Sono essenzialmente due i nodi attorno a cui si è sviluppata, negli ultimi mesi, la discussione sulla legge elettorale per le Europee: il ricorso al voto di preferenza (già previsto dall’attuale legge); la possibile introduzione di una soglia di sbarramento. Sul secondo punto, lo scontro si è acceso soprattutto negli ultimi giorni, quando la convergenza fra Pd e PdL verso una soglia del 4% ha scatenato le vivaci proteste delle formazioni più piccole, in particolare di quelle attualmente escluse dal Parlamento (i partiti della sinistra radicale, la Destra di Storace). Sembra ormai essere tramontato, invece, il possibile “taglio” delle preferenze, ventilato, qualche tempo fa, sulla scia delle norme elettorali che attualmente regolano le consultazioni politiche. Se ciò è avvenuto - e se questo orientamento verrà mantenuto nell’iter legislativo che prende avvio oggi in Parlamento - è anche perché l’atteggiamento dell’opinione pubblica italiana, in materia, non sembra lasciare spazio a dubbi. E le posizioni dei cittadini, nell’area del Nord Est, sembrano ribadire questo orientamento generale.

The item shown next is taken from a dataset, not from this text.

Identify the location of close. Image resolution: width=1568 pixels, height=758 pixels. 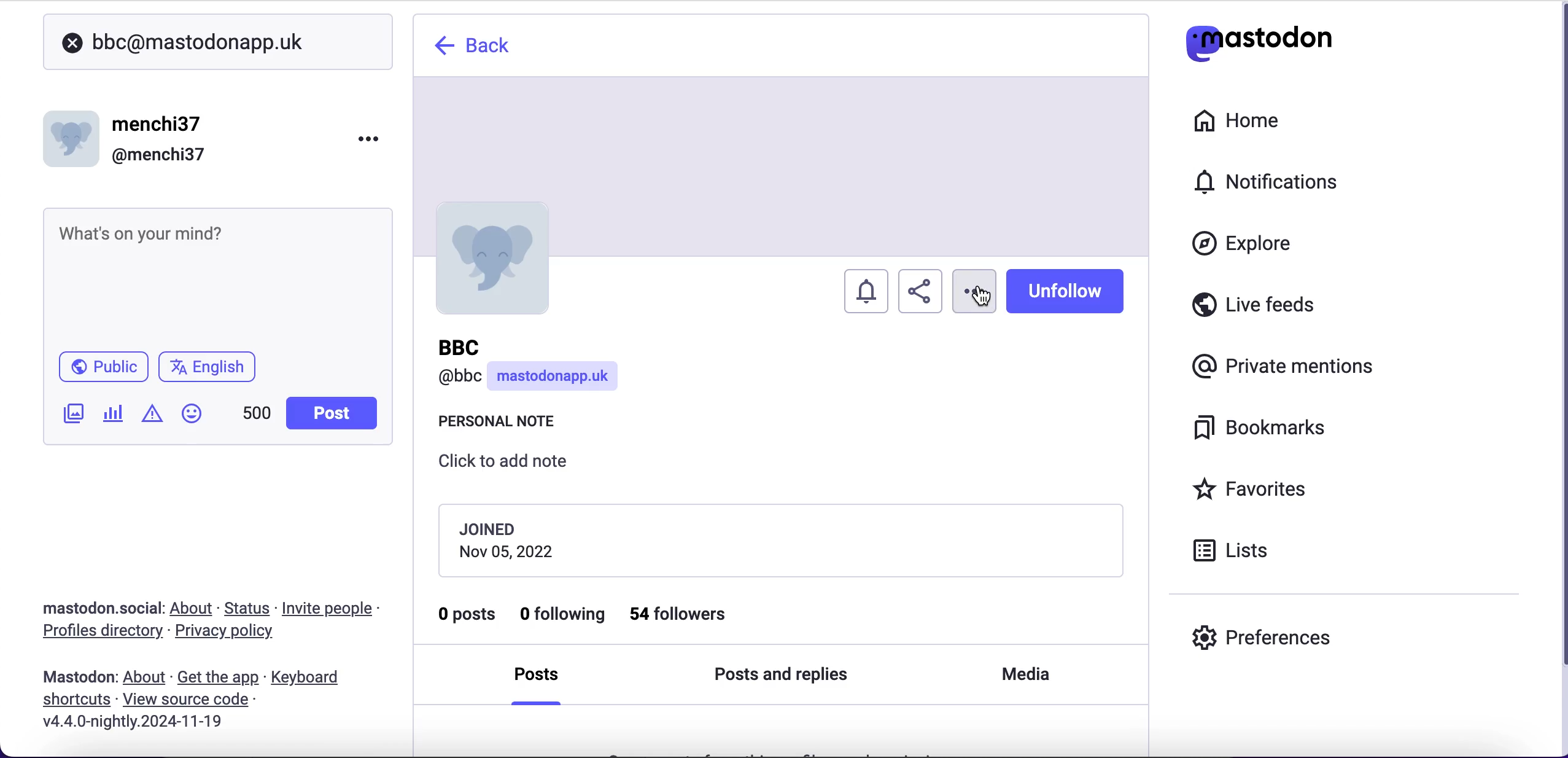
(73, 44). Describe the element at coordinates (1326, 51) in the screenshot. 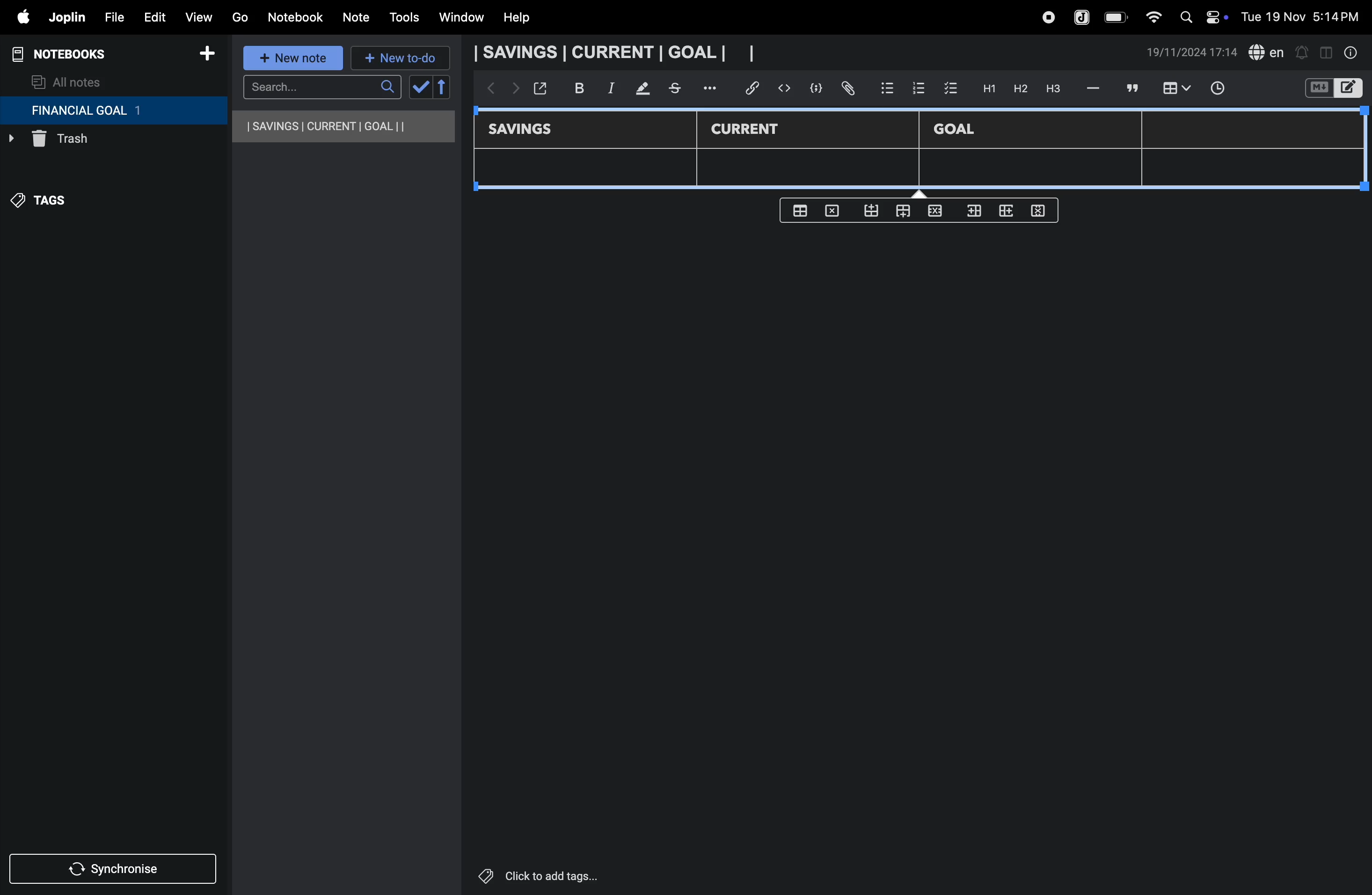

I risultati proposti dall’Osservatorio mostrano come solo una piccola frazione, nella popolazione nordestina, sia favorevole all’utilizzo di liste bloccate: si tratta di appena il 6%, fra gli intervistati da Demos. Va precisato che il tema trattato dal sondaggio è di natura “tecnica”, ostico per il cittadino comune: più di una persona si cinque, del resto, preferisce non esprimersi (o non è in grado di farlo). Tra chi ha un’opinione in proposito, tuttavia, l’opzione favorevole alle preferenze è in larga misura la più gradita. In due diverse “versioni”. La più gettonata riguarda la conservazione dell’attuale “formula” elettorale. La scheda con tre indicazioni, infatti, mette d’accordo oltre quattro intervistati su dieci (43%). Il dato si rafforza nei settori giovani e più istruiti, che sono però, allo stesso tempo, quelli più informati, maggiormente in grado di formulare un giudizio. Guardando ai diversi elettorati, sono soprattutto le forze di opposizione al governo a “spingere” in questa direzione: in particolare, il dato supera la soglia della maggioranza assoluta tra gli elettori del Pd (57%) e dell’Udc (55%), e si attesta attorno al 50% tra i sostenitori della Lista Di Pietro. Gli elettori dell’attuale alleanza governativa (PdL e Lega) appaiono maggiormente divisi tra la conservazione dell’attuale legge e la riduzione delle preferenze da tre a una. Quest’ultima opzione, nel complesso del campione interpellato, mette d’accordo circa il 30% del totale.

NOTA METODOLOGICA

I dati dell'Osservatorio sul Nord Est, curato da Demos & Pi, sono stati rilevati attraverso un sondaggio telefonico svolto tra il 26 e il 28 gennaio 2009. Le interviste sono state realizzate con tecnica CATI (Computer Assisted Telephone Interviewing), dalla società Demetra di Venezia. Il campione, di 1021 persone, è statisticamente rappresentativo della popolazione, con 15 anni e più, residente in Veneto, in Friuli-Venezia Giulia e nella Provincia di Trento, per area geografica, sesso e fasce d'età. I dati fino al 2007 fanno riferimento solamente al Veneto e al Friuli-Venezia Giulia.
Fabio Bordignon e Natascia Porcellato hanno curato la parte metodologica, organizzativa e l'analisi dei dati. Giovanni Pace ha svolto la supervisione dell'indagine CATI. Lorenzo Bernardi ha fornito consulenza sugli aspetti metodologici. L'Osservatorio sul Nord Est è diretto da Ilvo Diamanti.